A curated list of Japanese, Korean and Vietnamese open speech corpora

I would curate a list of open speech corpora for academic uses of Japanese, Korean and Vietnamese. While speech processing systems achieves outstanding results exponentialy for major languages like English and Chinese, the development of other languages is not as active. This list was created to make it more easy to jump start a speech process project and spark interests in research and development of speech processing systems.

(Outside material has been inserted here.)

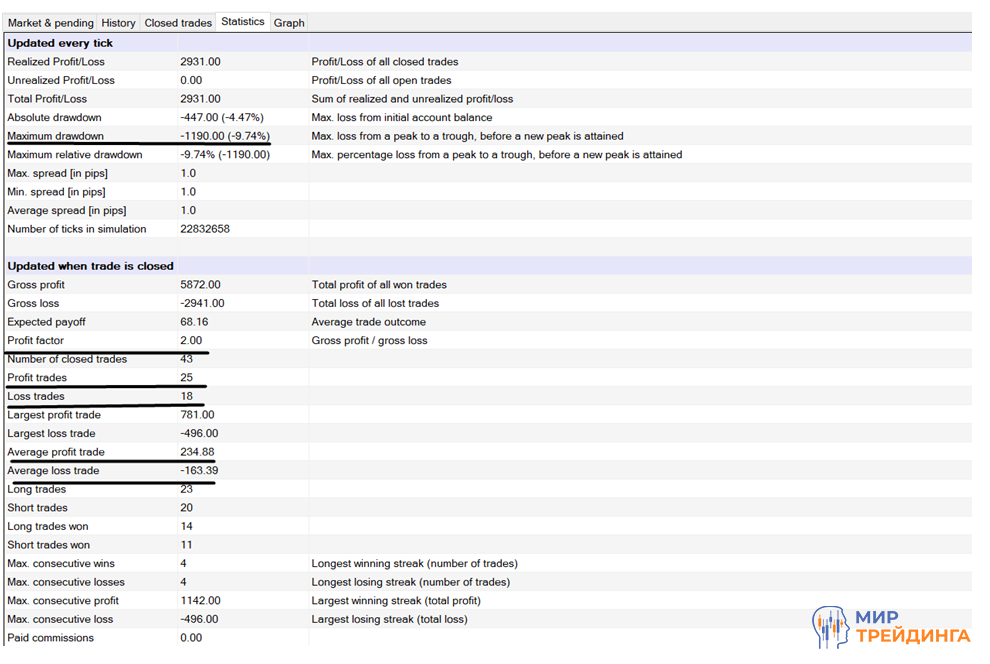Click the Absolute drawdown description text
Image resolution: width=990 pixels, height=664 pixels.
[x=401, y=118]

Japanese, Korean and Vietnamese

Japanese, Korean and Vietnamese are languages which highly be influenced by Chinese in the old days, but their mordern counterpart is shifted to different directions which created uniques and challenging problems for speech processing systems. While Japanese still use Chinese character (Kanji) along with Hiragana, Katakana and Romanji as writing systems, Korean use Hangul as main systems but Chinese characters still be recognized in the cultures, while Vietnamese completely abandon Chinese characters and using exlusively an extended Roman alphabet for writing but lots of borrowed words (sounds) is still using in everyday life but most people don’t notice its origin. Moreover these languages is all experimenting the language mixcoding phenomenon mostly with English as Internet becomes a utility for everyone.

This post would present a curated list of speech corpora for these 3 languages, these corpora should be able to be used for academic purposes. For commercial, you should go to the corpus homepage and contact the owners directly. This post would be updated when new corpus was found.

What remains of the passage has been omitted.